§ Görev
Aşağıdaki metin parçasına göre Yahve'nin kötülüğü ve büyük yıkımı hangi yönden getireceğini söylediğini belirtin.

§ Metin parçası
- - - - - - -

4
“Eğer dönersen, ey İsrael,” diyor Yahve, “eğer bana dönersen, ve iğrençliklerini gözümün önünden kaldırırsan, o zaman yerinden oynatılmayacaksın; Ve, ‘Diri olan Yahve'nin hakkı için’ diye ant içeceksin, gerçekle, adaletle ve doğrulukla. Uluslar O’nda kendilerini kutsayacak ve O’nunla övünecekler.”
Çünkü Yahve Yahuda halkına ve Yeruşalem'e şöyle diyor: “Nadasa bırakılmış toprağınızı sürün ve dikenler arasına ekmeyin. Ey Yahuda halkı ve Yeruşalem sakinleri, Yahve için sünnet olun ve yüreğinizin sünnet derilerini kaldırın; yoksa işlerinizin kötülüğü yüzünden gazabım ateş gibi çıkıp yanacak ve onu söndürecek kimse olmaz. Yahuda’da bildirin ve Yeruşalem’de duyurup deyin: 'Ülkede boru çalın! Yüksek sesle bağırıp söyleyin, 'Toplanın! Surlu kentlere girelim!' Siyon'a doğru sancak dikin. Güvenlik için kaçın! Durmayın; çünkü ben kuzeyden kötülük ve büyük yıkım getireceğim.”

- - - - - - -

(Bir derlemeden alınmış kayıtlar)
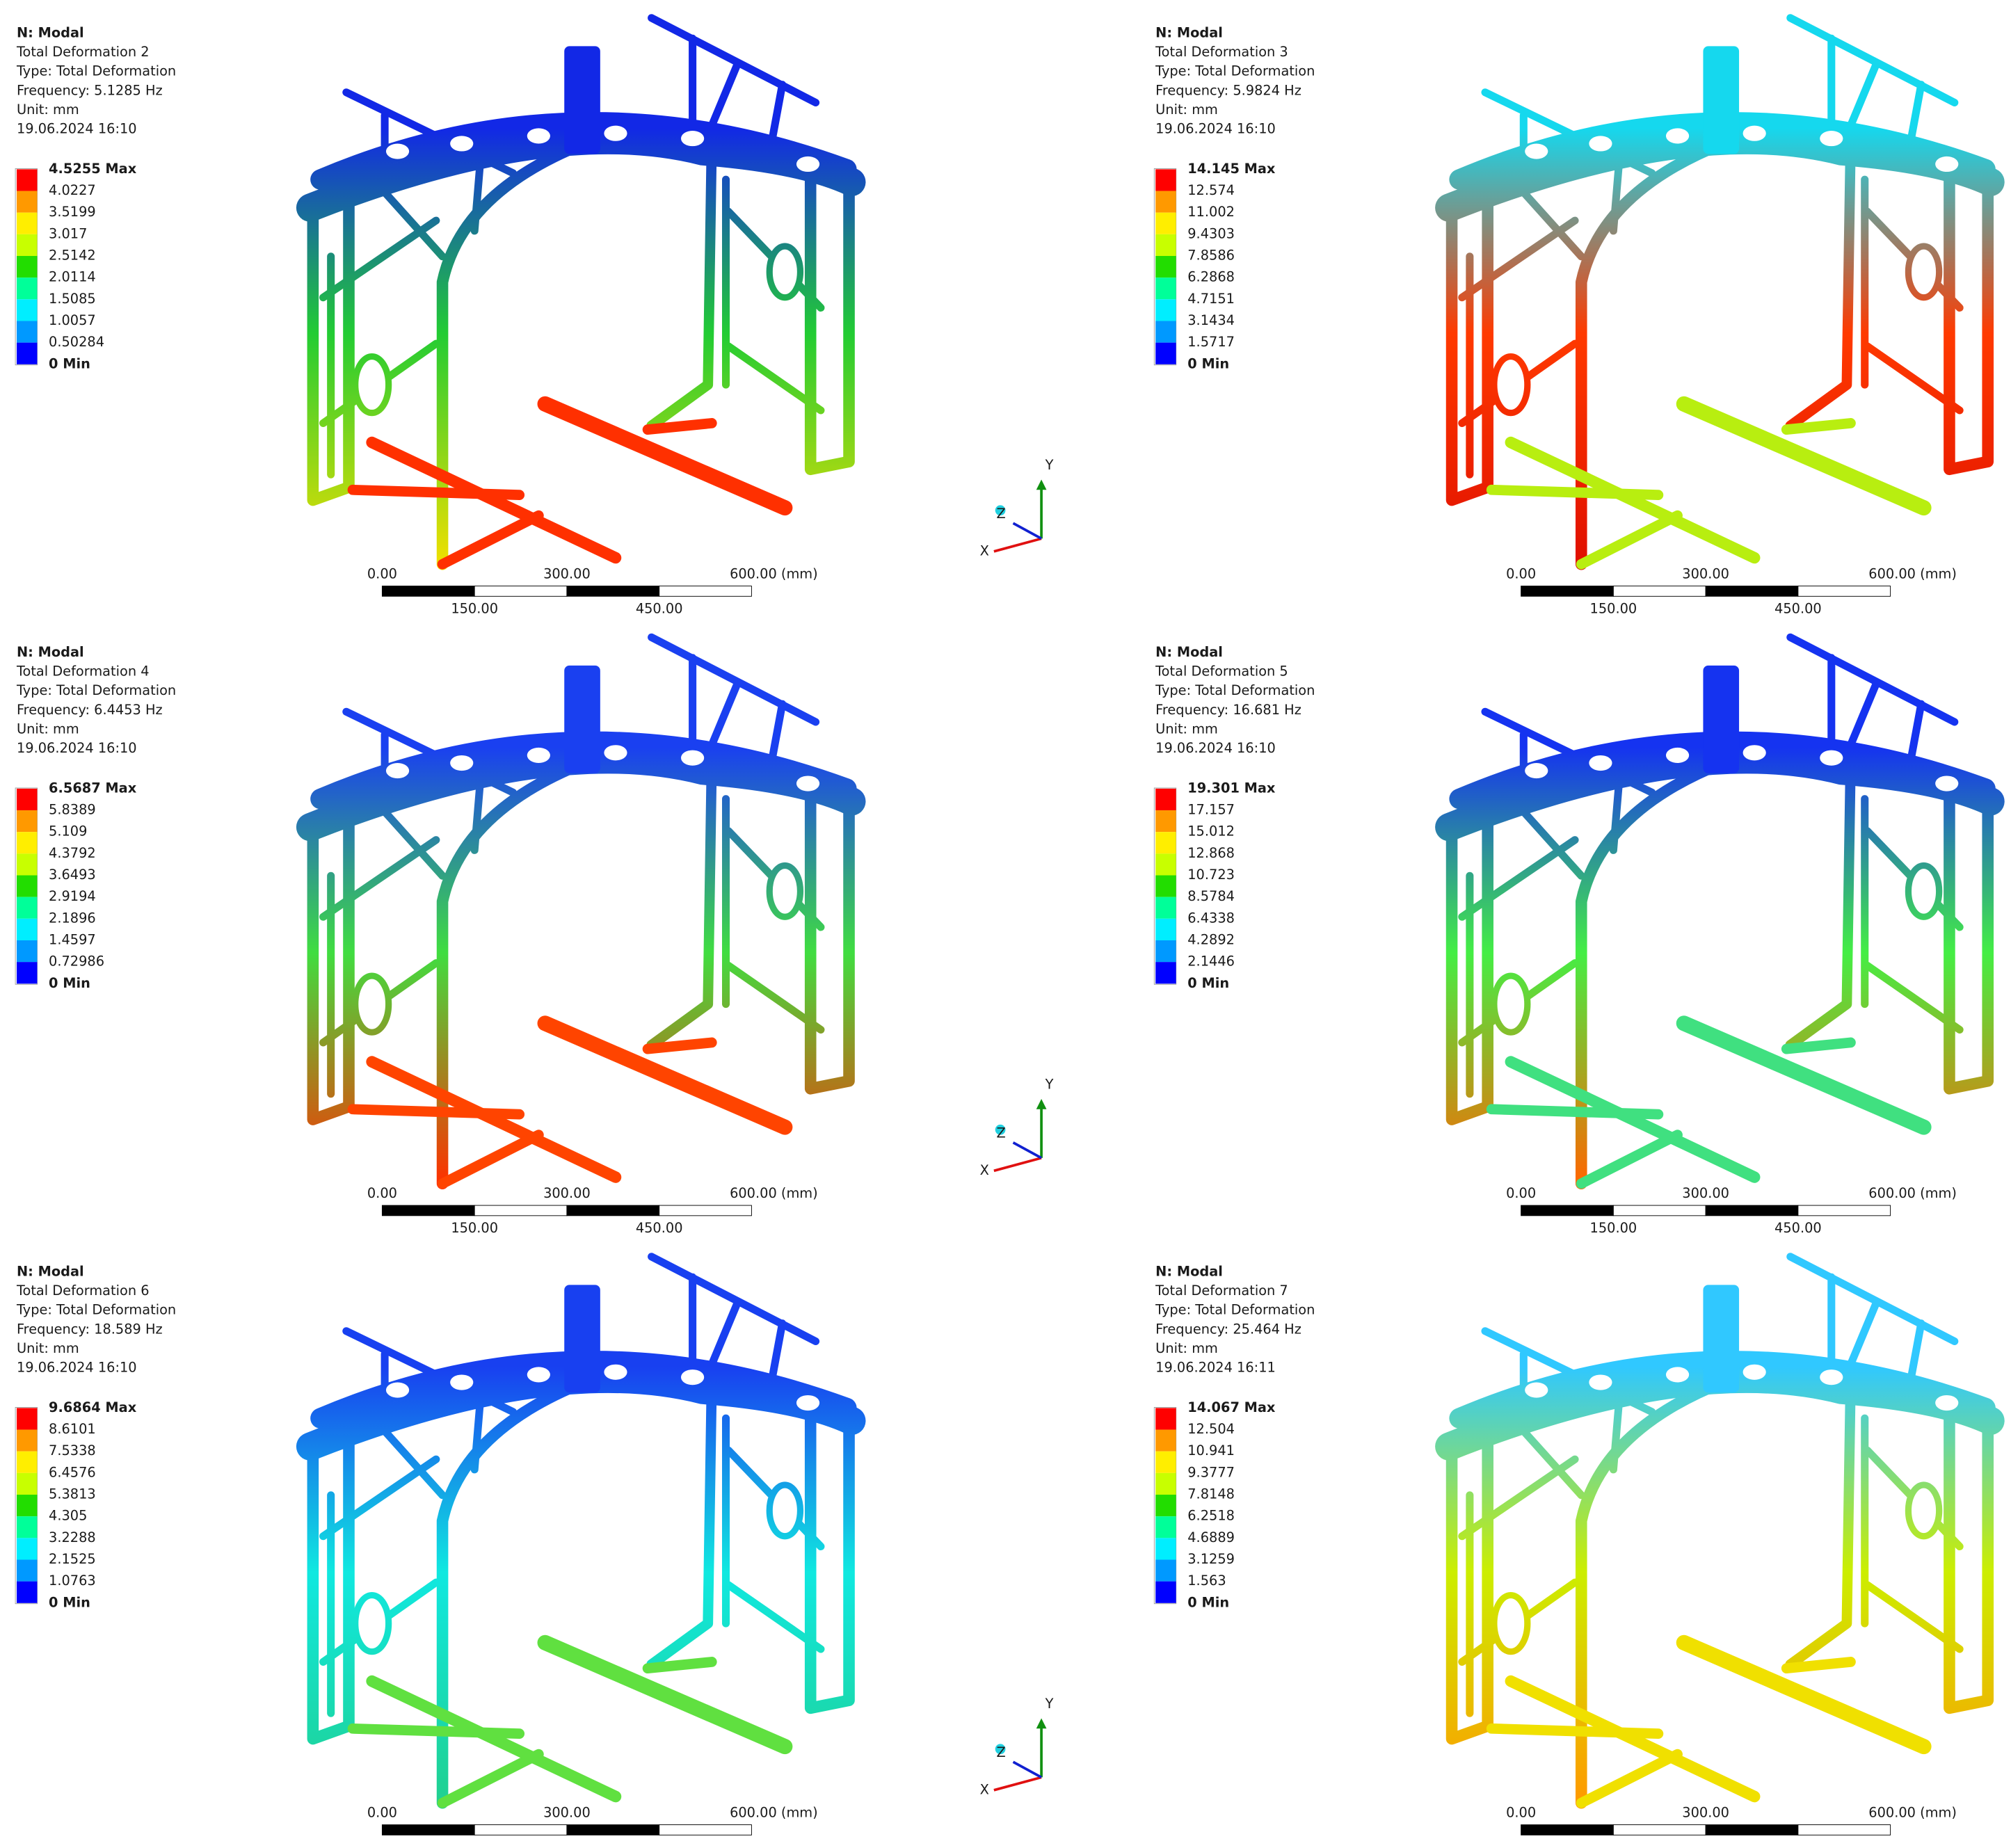 The width and height of the screenshot is (2011, 1848). Describe the element at coordinates (72, 918) in the screenshot. I see `legend-label: 2.1896` at that location.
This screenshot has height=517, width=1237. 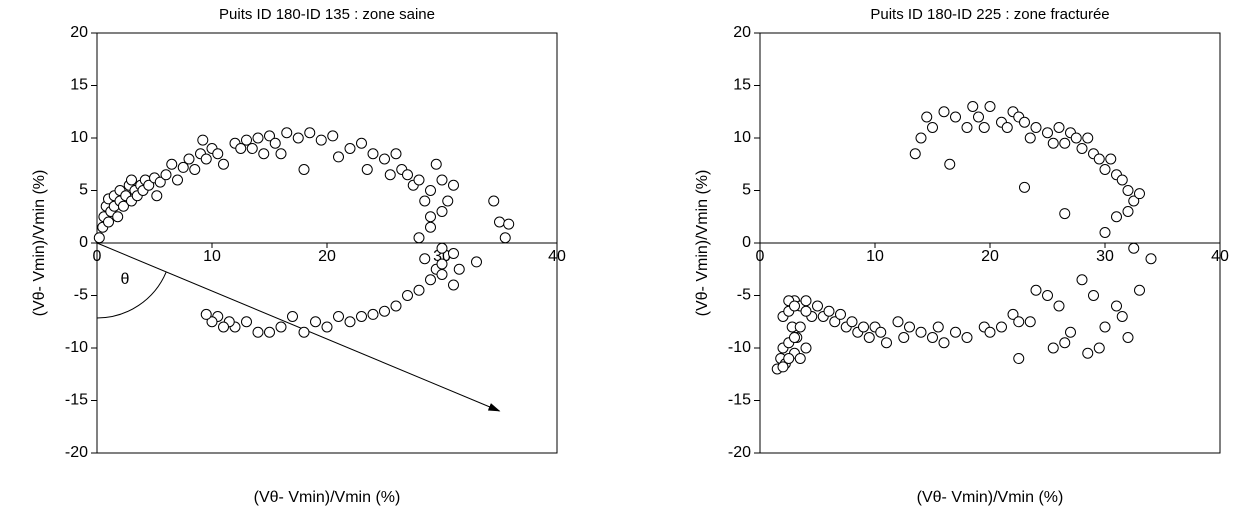 I want to click on y-tick-label: -5, so click(x=744, y=296).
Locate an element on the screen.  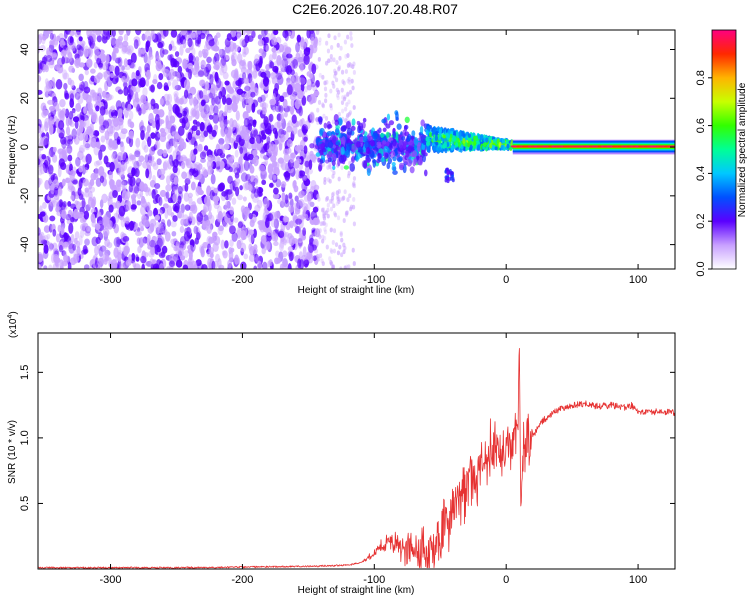
colorbar-tick-label: 0.6 is located at coordinates (701, 126).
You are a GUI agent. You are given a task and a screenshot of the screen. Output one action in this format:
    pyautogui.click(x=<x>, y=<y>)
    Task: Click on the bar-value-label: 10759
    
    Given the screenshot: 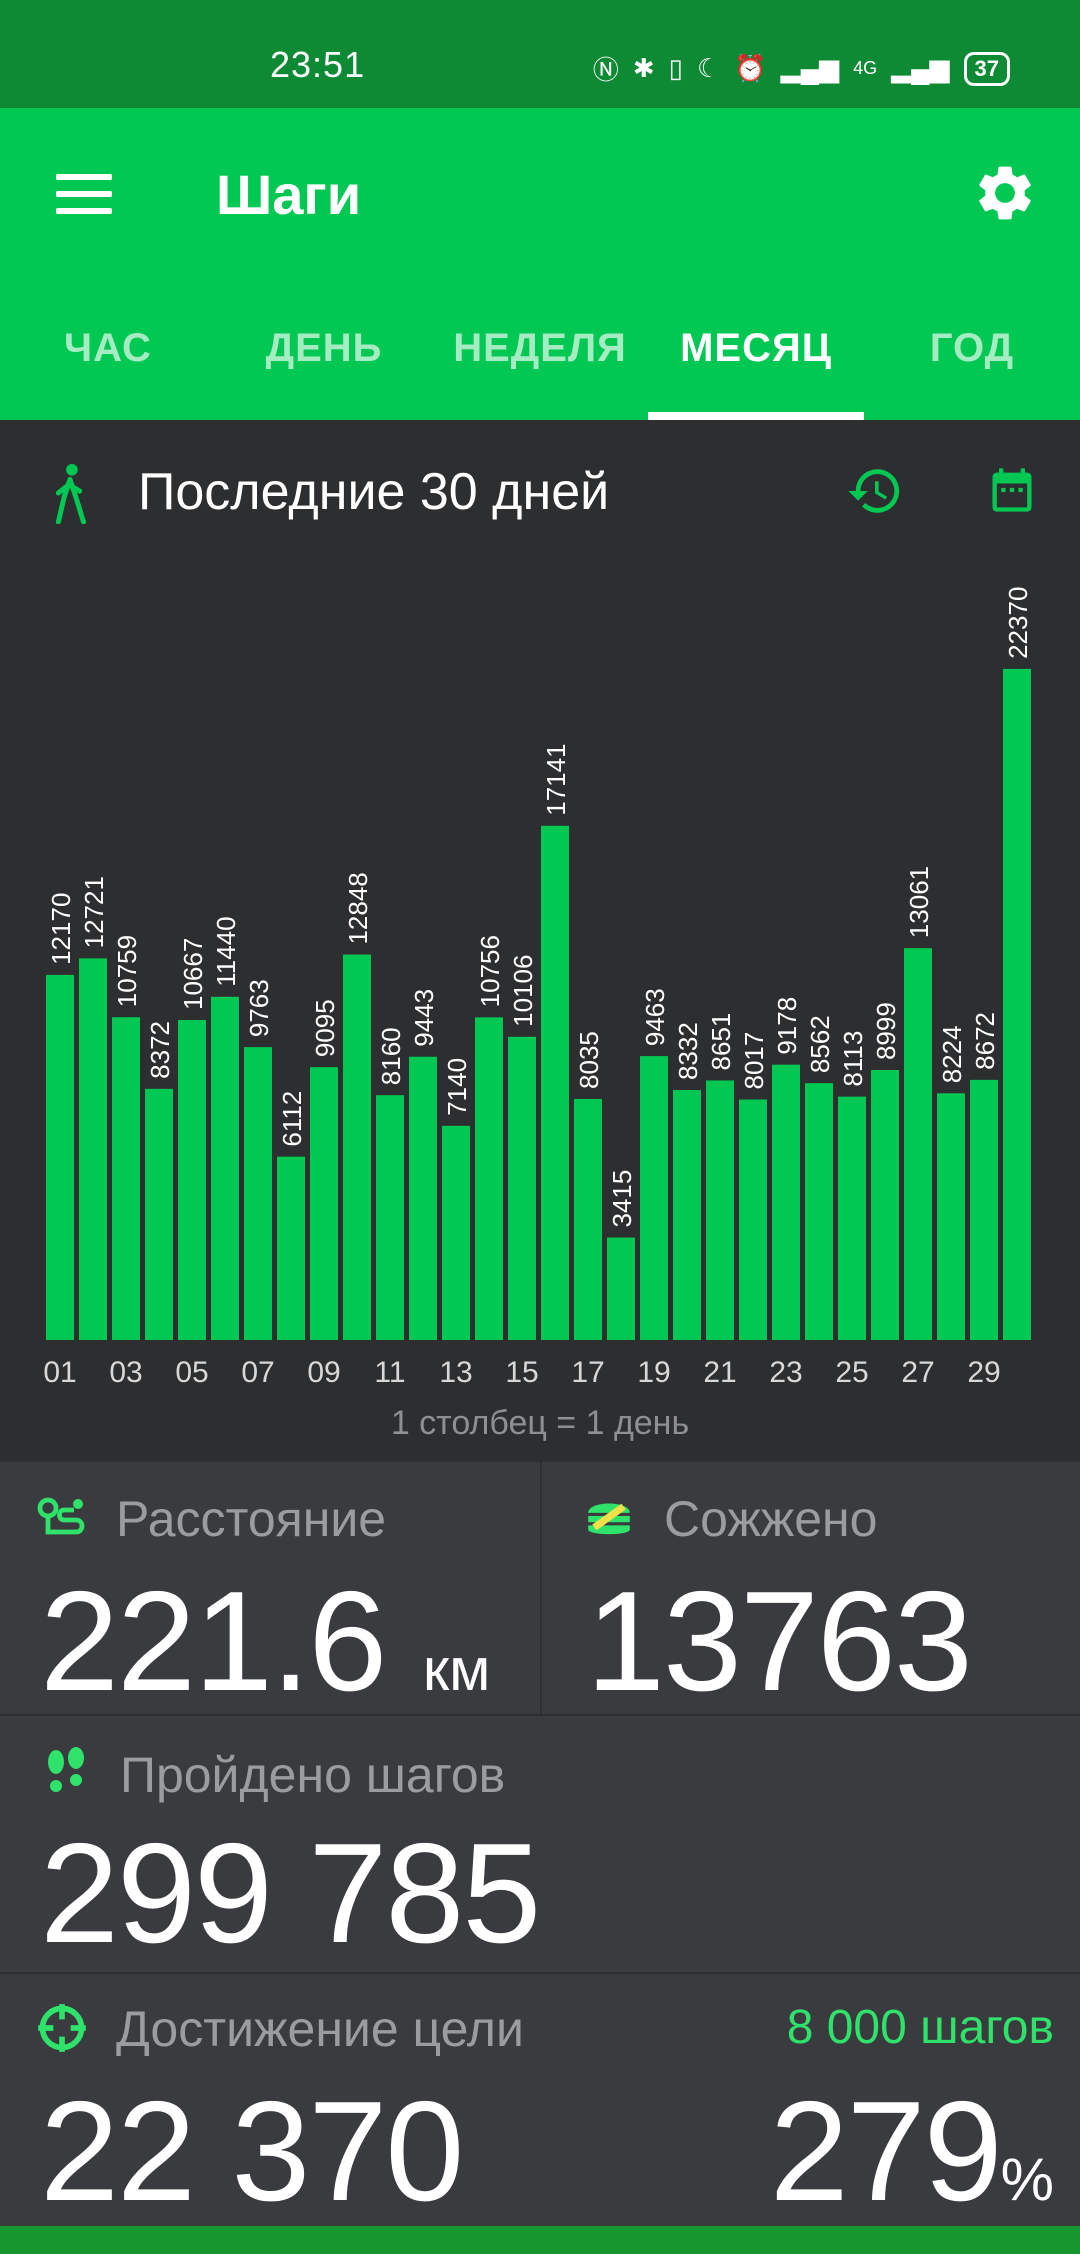 What is the action you would take?
    pyautogui.click(x=127, y=971)
    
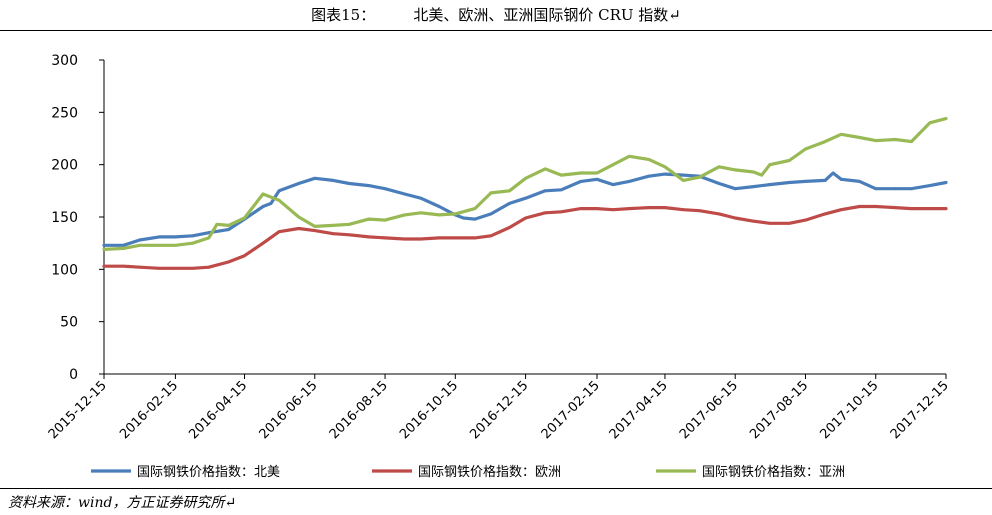  What do you see at coordinates (920, 410) in the screenshot?
I see `x-tick-label: 2017-12-15` at bounding box center [920, 410].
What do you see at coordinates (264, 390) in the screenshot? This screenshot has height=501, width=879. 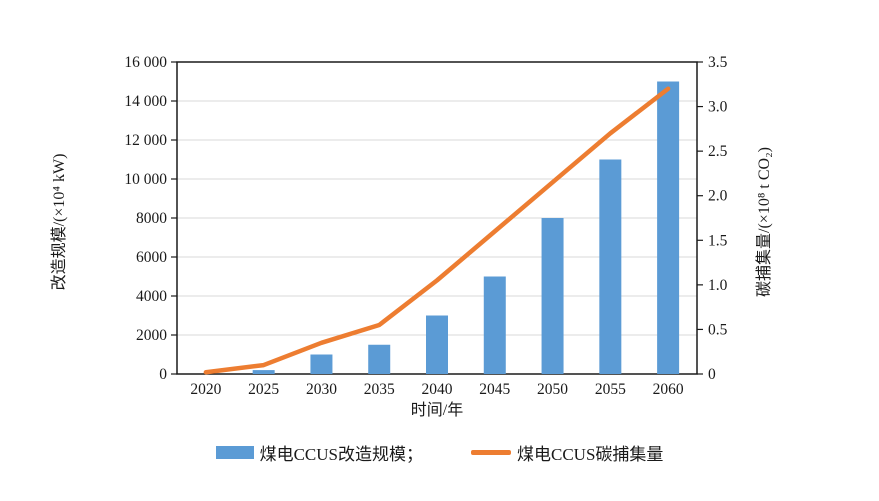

- - - - - - -

§ Tamamlanan görev
Kuzeyden.